The only negative I would say is that it loses me in places but that is really minor because that happens in long pieces.
I think it is fantastic you made such a wonderful poem out of something so small. And, I dont know if anyone likes structure, and I mean literally the way the words look on the page but I do and I like the way the sentences grow as they go along. I also like how it comes back to me full circle.
On the up side of this, your description of the action on the court is very good. Also, I guess I like the overall lesson of the piece. The only trouble I have is first, I thought it was about tennis, then it switched and that threw me. I went from tennis land to math land with no transitions. What I would do is maybe make it longer.....This feels like it belongs in something that is longer, like a longer short story or an episode in a novel.
I would just as soon frame this for a good spot on my wall. I think this pretty well covers life's real secrets doesnt it? It is very eastern and, if I may say, Buddhist in philosophy. This was a great gift for me because all I did was hit the little dice icon and got this spectacular.....is it a poem or a guide? Maybe both. Well written and certainly well thought out.
This wasnt actually too bad, though it really could have gone Kurt Vonnegut and been really good. One thing is that yes, I wanted to know but honestly, I wanted to know later. Try to hold the suspense a little, even if that is not the theme.

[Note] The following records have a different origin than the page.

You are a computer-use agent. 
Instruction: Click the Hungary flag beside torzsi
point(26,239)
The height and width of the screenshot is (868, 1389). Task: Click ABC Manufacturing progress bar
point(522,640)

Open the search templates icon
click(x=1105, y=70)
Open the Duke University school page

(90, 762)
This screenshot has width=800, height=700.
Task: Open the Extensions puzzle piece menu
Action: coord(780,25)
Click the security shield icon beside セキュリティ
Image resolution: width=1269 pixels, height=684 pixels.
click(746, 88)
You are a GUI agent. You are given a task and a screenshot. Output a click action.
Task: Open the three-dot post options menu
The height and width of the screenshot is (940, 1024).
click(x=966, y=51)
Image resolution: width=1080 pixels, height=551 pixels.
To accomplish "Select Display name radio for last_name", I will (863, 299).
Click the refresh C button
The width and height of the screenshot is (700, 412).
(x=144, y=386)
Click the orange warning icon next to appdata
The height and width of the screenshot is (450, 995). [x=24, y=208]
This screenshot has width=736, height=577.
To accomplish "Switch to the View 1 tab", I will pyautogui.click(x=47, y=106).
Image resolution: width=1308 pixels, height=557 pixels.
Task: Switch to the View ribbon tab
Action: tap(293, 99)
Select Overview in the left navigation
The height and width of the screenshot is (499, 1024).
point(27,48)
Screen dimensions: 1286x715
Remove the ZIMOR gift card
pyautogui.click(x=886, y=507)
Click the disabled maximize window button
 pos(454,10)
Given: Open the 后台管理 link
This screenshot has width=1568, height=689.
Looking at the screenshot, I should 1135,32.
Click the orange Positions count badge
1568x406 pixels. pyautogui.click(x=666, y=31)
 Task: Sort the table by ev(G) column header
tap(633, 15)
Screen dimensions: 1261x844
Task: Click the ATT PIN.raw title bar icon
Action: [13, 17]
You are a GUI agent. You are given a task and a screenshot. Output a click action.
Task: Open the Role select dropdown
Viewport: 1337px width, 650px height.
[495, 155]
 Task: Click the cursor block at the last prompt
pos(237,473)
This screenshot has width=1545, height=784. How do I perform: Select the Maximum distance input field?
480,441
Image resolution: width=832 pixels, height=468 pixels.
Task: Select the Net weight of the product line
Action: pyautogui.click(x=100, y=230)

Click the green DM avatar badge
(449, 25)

Maybe I had difficulty understanding what this was about. The writing is ok and there is a twist at the end. I got a little lost though. I also didnt understand how an MFA became a lawyer (if thats what he was). I guess I wanted backstory and its hard to do that in 750 words.
This was really quite good. Let me say this: The story is not really the kind of thing I read, but your writing is quite good. I really like the sort of internal exploration that goes on. It goes from being earthy then soars into the heavens at the end. I also am usually not attracted to the "here and now" type of storytelling but you do it well so lets just say you converted me into a fan by the force of your writing alone. I know its tough to get fives (people on this site tend to be jaded...too much input I suspect) but I think this deserves one.